While I accept that members of your association may respect the revised guidelines, you are well aware that there are many other non-ASMI sponsors who have consistently ignored the previous TGA’s “Guidelines for Levels and Kinds of Evidence to Support Indications and Claims,2001.” Why would they change what is obviously a profitable approach?
In addition, industry personnel who “pre-approve” advertisements (only in specified media) do not have the time to routinely ask for, and checkclaims against the evidence, as shown by successful complaints against advertisements with CHC pre-clearance numbers.
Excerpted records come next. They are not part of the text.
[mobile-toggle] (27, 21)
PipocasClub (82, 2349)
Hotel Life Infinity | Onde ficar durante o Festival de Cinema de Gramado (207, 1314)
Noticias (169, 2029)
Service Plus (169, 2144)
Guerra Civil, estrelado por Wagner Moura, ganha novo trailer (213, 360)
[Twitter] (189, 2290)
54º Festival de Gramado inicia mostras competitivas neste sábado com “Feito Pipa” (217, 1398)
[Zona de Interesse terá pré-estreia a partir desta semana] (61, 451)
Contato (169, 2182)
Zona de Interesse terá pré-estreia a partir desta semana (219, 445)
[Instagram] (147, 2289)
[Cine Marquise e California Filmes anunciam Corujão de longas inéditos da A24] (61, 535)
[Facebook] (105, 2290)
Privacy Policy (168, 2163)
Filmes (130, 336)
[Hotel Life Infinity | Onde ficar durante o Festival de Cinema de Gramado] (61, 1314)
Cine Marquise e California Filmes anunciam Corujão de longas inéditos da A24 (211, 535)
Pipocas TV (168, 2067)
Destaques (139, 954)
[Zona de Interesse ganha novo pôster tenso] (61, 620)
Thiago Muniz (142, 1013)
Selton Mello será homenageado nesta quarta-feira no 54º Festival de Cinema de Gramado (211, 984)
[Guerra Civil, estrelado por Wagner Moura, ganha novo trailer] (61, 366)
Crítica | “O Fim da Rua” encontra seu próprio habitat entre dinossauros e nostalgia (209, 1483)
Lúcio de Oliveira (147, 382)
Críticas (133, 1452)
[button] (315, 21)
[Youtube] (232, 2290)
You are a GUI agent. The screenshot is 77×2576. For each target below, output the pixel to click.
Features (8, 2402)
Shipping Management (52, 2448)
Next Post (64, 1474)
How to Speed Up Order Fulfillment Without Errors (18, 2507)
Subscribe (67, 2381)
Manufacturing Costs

Furthermore, you cannot expect consumers and health professionals to continue to submit complaints when the CRP now merely forwards these to the TGA whereupon they disappear into a black hole and are never heard of again!
I (and others) would be much more positive about responding to these draft guidelines if the TGA had announced any intention of implementing them!
With best wishes,
Thank you for your email.
In our view there are 2 aspects to the issue of supporting evidence for indications and claims – the first is setting the rules (through regulatory requirements and/or guidelines) and the second is ensuring compliance with those rules. The guidelines address the first aspect and we believe it to be a major step in clarifying the required standards.
On the issue of compliance (and bearing in mind that the draft is still subject to public consultation and amendment) I believe it won’t be too difficult to request sponsors (at the time of pre-approval of ads, or when dealing with complaints or at the time of post-market audit – which could perhaps be stepped up in specific areas like weight loss as ASMI has been advocating for some time) to submit the “piece of paper” which supports weight loss of 5% and 3% above placebo in 2 – 6 months in the intended target population – no less and no more. Issues arising from sample size and research methodology (outlined in the guidelinesdocument) will also become evident straightaway and should result in a simple pass/fail conclusion.
The message will get out soon enough and most sponsors will get their houses in order. The others will get caught through the complaints process and post-market audits (increased targeted audits). In addition penalties and sanctions should be heavy enough to act as effective deterrent.
Part 3: PostScript from Ken
While I accept that the draft guidelines COULD be implemented along the lines Deon suggests, the TGA has shown no inclination to do so. In addition, there are still loopholes in the draft for claiming “traditional use” and using non-randomised, non-placebo controlled trials.